DATA IN THIS EXERCISE START

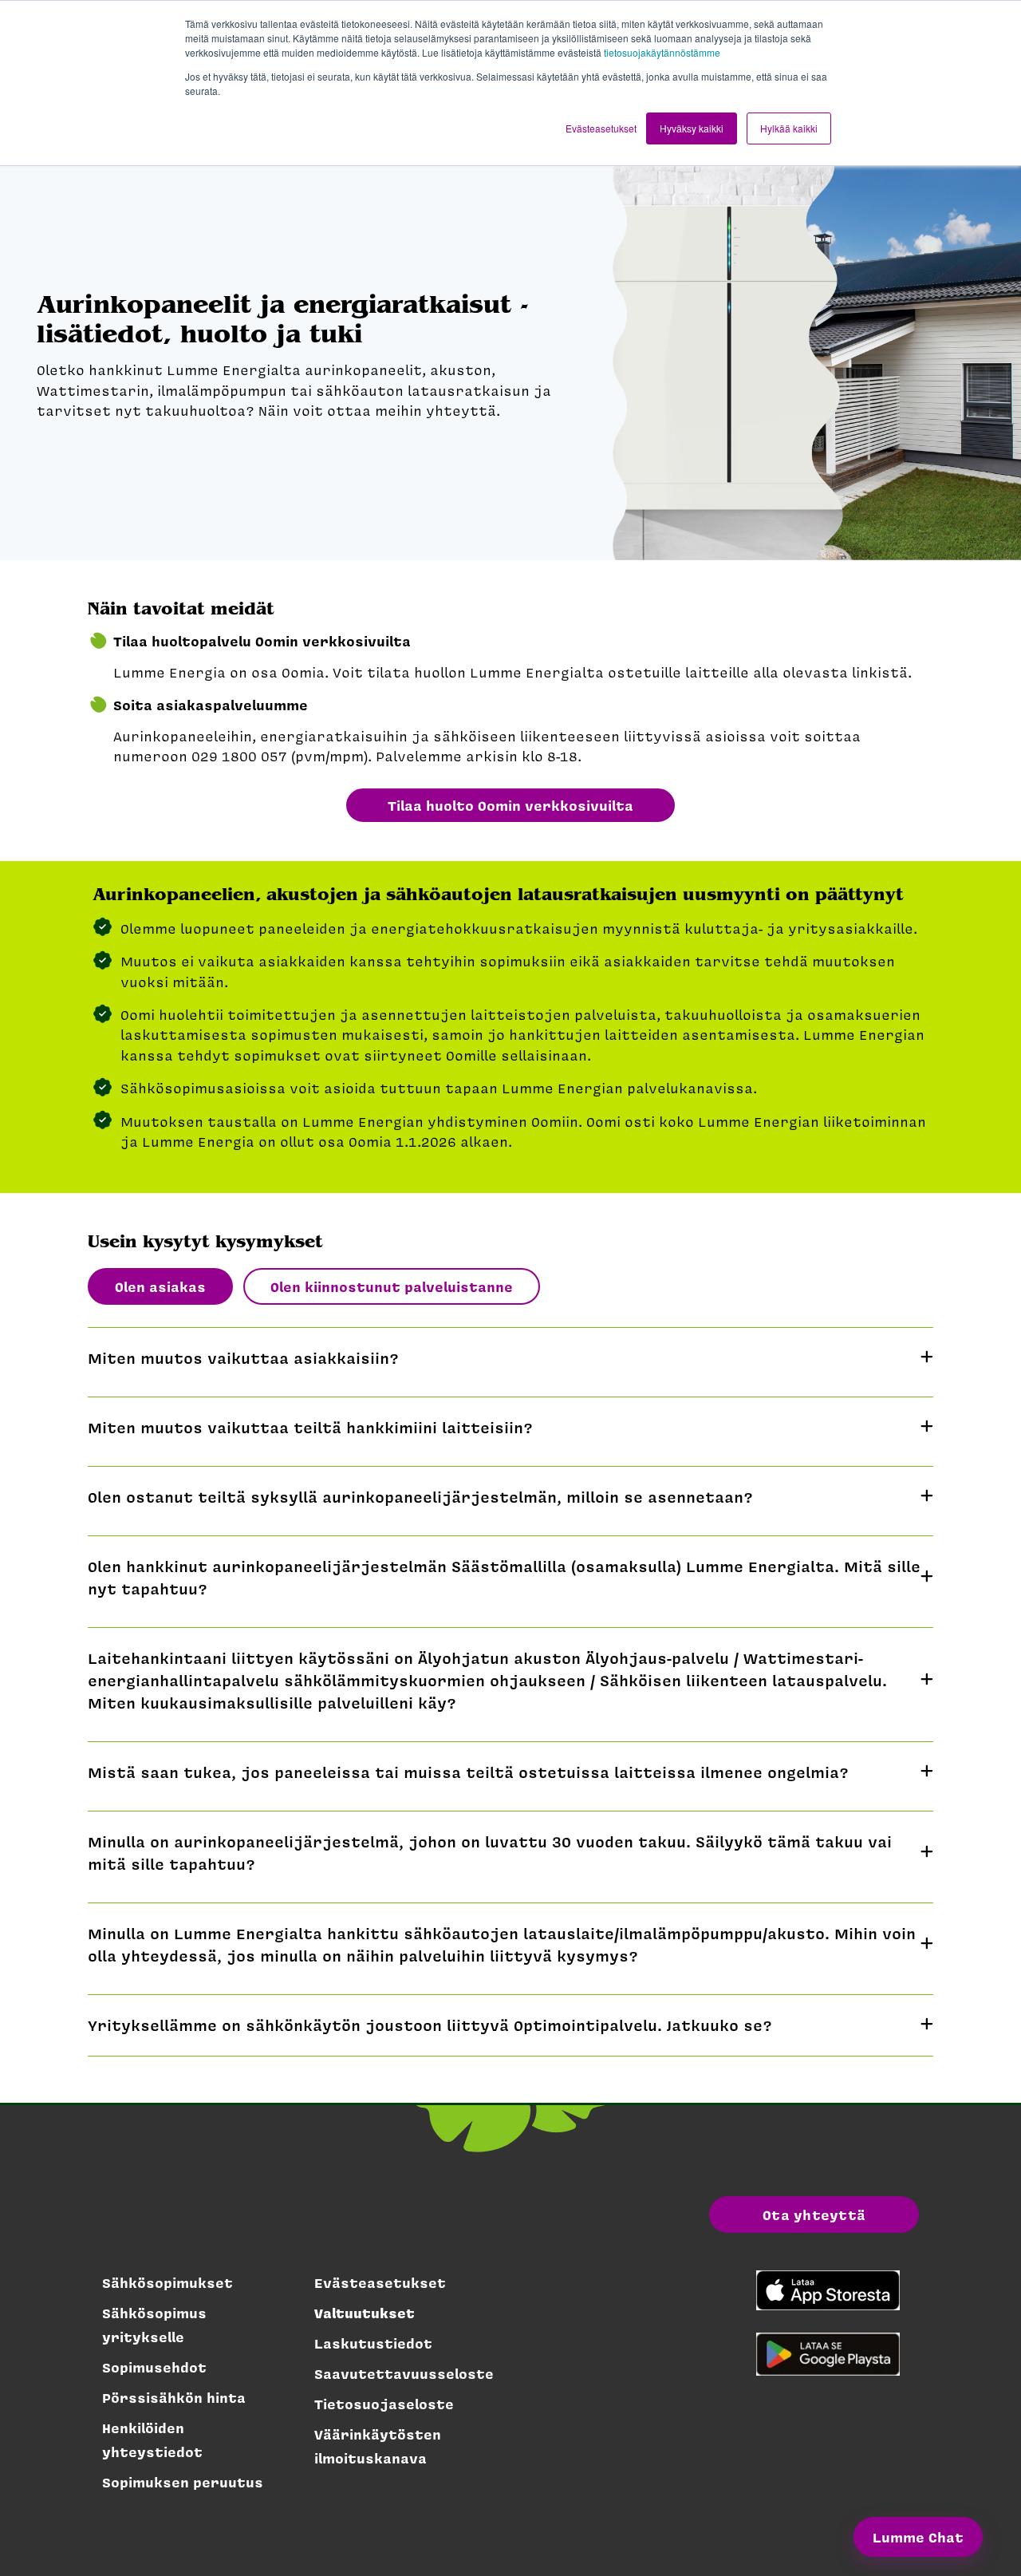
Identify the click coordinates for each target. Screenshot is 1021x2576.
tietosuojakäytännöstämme (662, 52)
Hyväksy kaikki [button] (691, 128)
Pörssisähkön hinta (174, 2397)
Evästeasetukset (380, 2282)
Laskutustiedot (373, 2343)
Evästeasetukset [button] (601, 128)
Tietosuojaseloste (384, 2403)
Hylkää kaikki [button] (789, 128)
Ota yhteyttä (814, 2214)
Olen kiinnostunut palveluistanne (391, 1286)
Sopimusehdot (154, 2366)
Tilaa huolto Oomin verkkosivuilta (510, 805)
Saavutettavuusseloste (404, 2373)
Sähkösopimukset (167, 2282)
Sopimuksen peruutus (182, 2481)
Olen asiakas (160, 1286)
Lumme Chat (918, 2536)
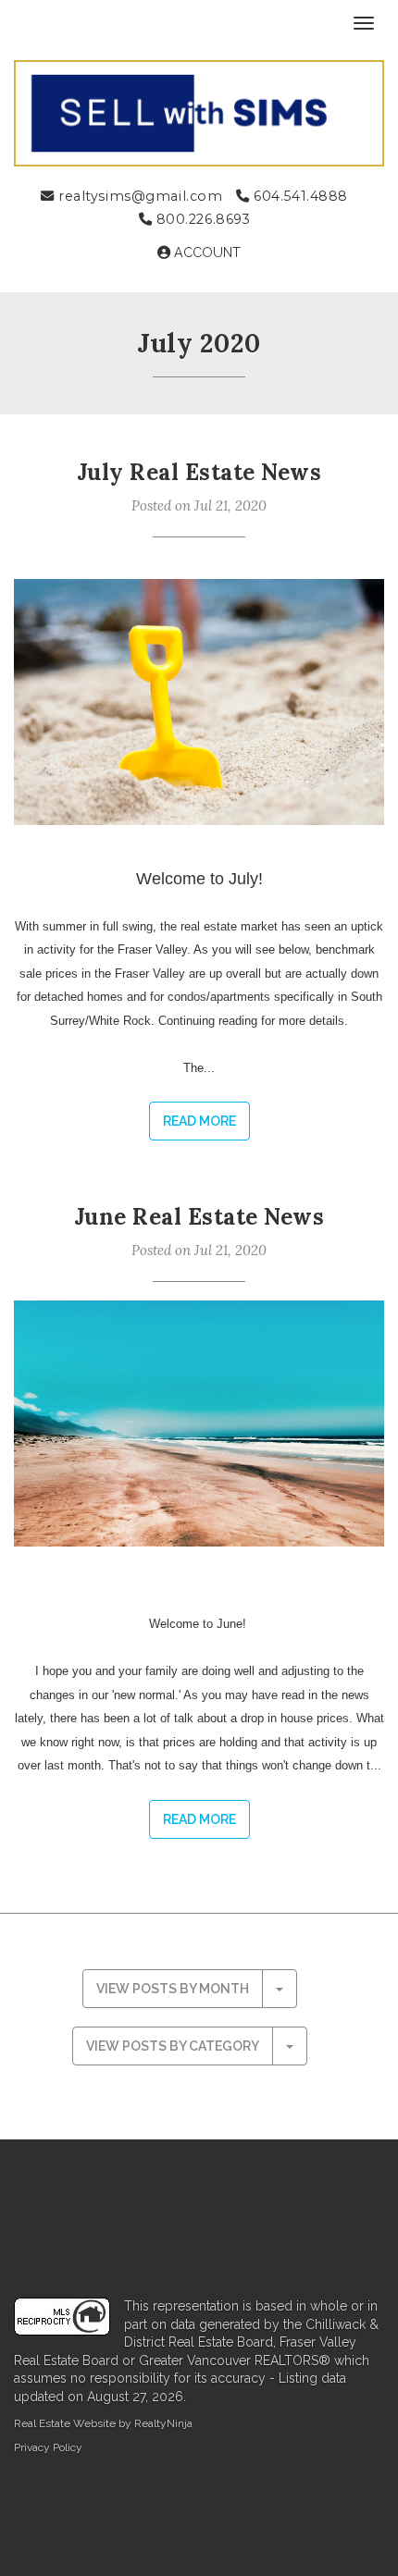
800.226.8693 (201, 219)
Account (205, 252)
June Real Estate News (199, 1216)
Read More (199, 1121)
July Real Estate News (199, 472)
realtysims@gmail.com (139, 196)
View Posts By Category (172, 2046)
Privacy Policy (48, 2447)
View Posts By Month (172, 1988)
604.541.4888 (299, 196)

DATA IN THIS EXERCISE END

» **YOUR INSTRUCTIONS**
What you copy should begin at the line with "July Real Estate News (199, 472)" and end at the final line of the listing, each line exactly as it is.

» **EXERCISE ANSWER**
July Real Estate News (199, 472)
realtysims@gmail.com (139, 196)
View Posts By Category (172, 2046)
Privacy Policy (48, 2447)
View Posts By Month (172, 1988)
604.541.4888 (299, 196)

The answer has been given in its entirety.